How the worm has turned! Now everyone hangs onto the latest headline statistic coming out of the ABS to see how it might move the market and/or shift the political pendulum. Treasury, well, it appears to be run by a sloppy and compromised crew who can’t seem to get within cooee of forecasting revenue accurately, and who are forever trying to help out their spendthrift mate Wayne Swan by foraging about to see how much extra tax they can raise from elderly, infirm, superannuants to make up for the revenue shortfall they consistently fail to predict. Perhaps that’s a bit unfair. No, on reflection, perhaps it isn’t.

The impact of whatever is the latest statistic depends on how accurately private sector economists have guessed its order of magnitude in advance. It’s all a bit of a yawn if it falls within expectations.
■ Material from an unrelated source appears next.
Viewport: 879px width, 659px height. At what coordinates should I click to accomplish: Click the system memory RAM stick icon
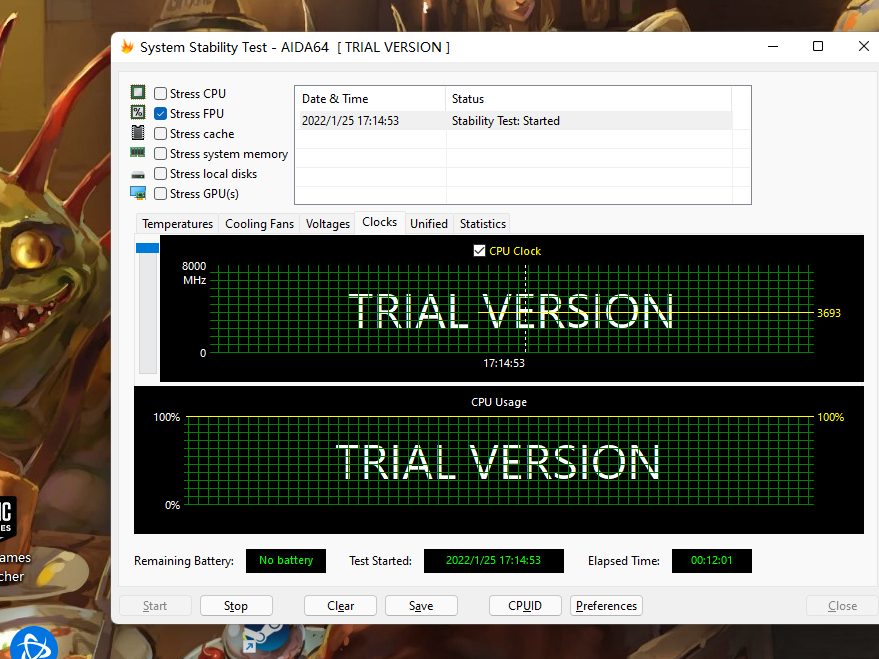click(x=138, y=153)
For example, something like, “retail sales rose by 1% last month, exactly in line with expectations”, isn’t the kind of thing to get the market excited. Fortunately for the ABS, many of its statistics are based on sampling. Sampling error is hard to guess. This doesn’t stop private sector economist from trying, of course, because that is what they’re paid to do; however silly that might seem to the common man.
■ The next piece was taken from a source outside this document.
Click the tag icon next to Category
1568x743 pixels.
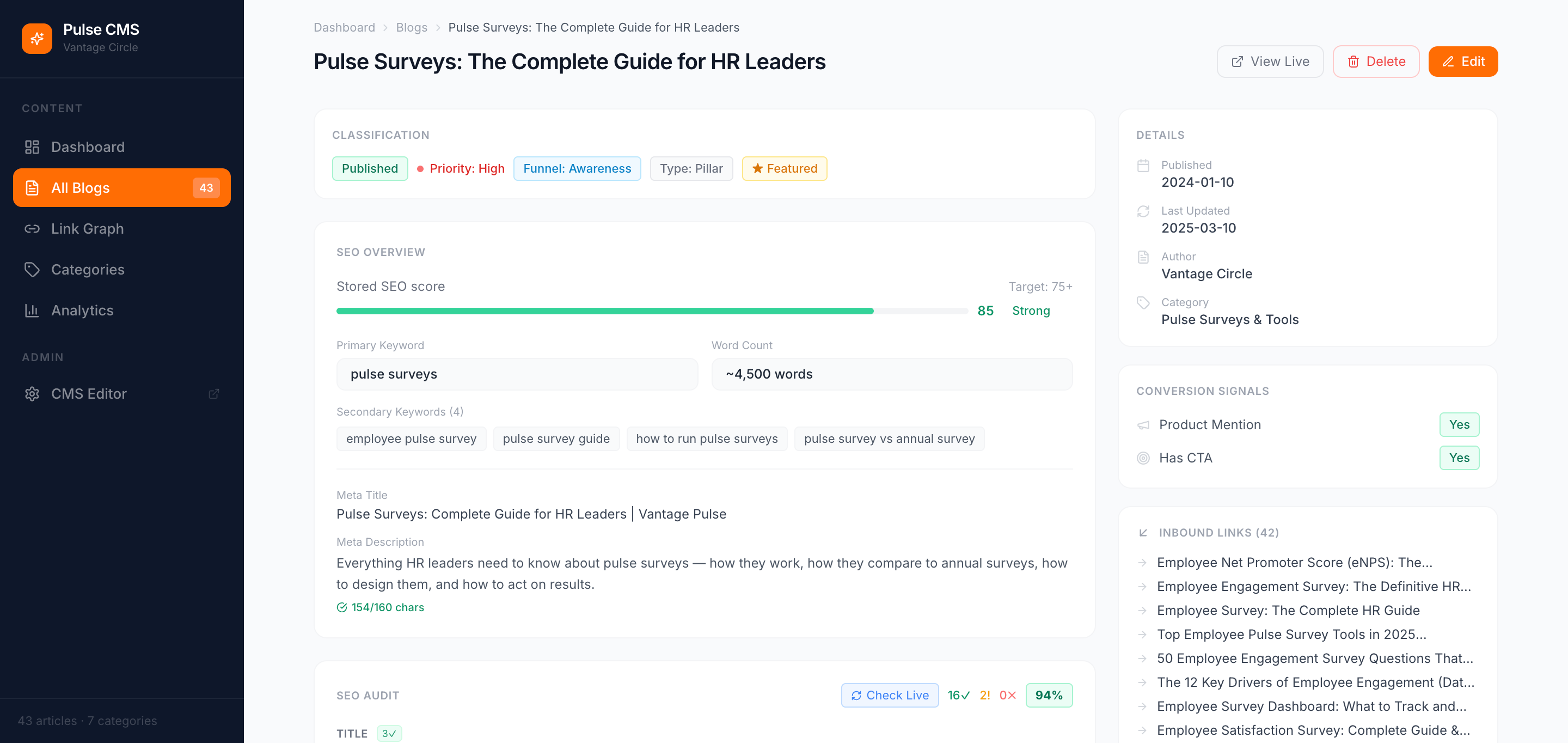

Sampling error means that the ABS is often prone to issuing statistics which lie outside of expectations and thus create a stir within which the ABS can bask. However, the size of the fish matters. Accolades might flow from stories about catching a rainbow trout 2 to 3 foot long but once it gets much bigger it becomes a “fishy story”. And so it was with the latest employment statistics released last week.

The ABS reported that seasonally adjusted employment grew by over 71,000 in February. According to the Prime Minister, who took the opportunity to berate the Opposition for not exuberantly celebrating such good numbers, this was the biggest monthly growth in employment for over 12 years. The raw figures were even more impressive at plus 128,000.

The problem is that no-one believed the numbers. Are we to really believe that with manufacturing and tourism struggling as a result of the high dollar, not to mention the carbon tax, mining investment peaking, non-dwelling construction investment going backwards in the December quarter and dwelling investment growing only modestly, that 128,000 Australians (0.7% of the entire civilian population 15 years and older), previously unemployed, gained new employment in February? It simply didn’t happen.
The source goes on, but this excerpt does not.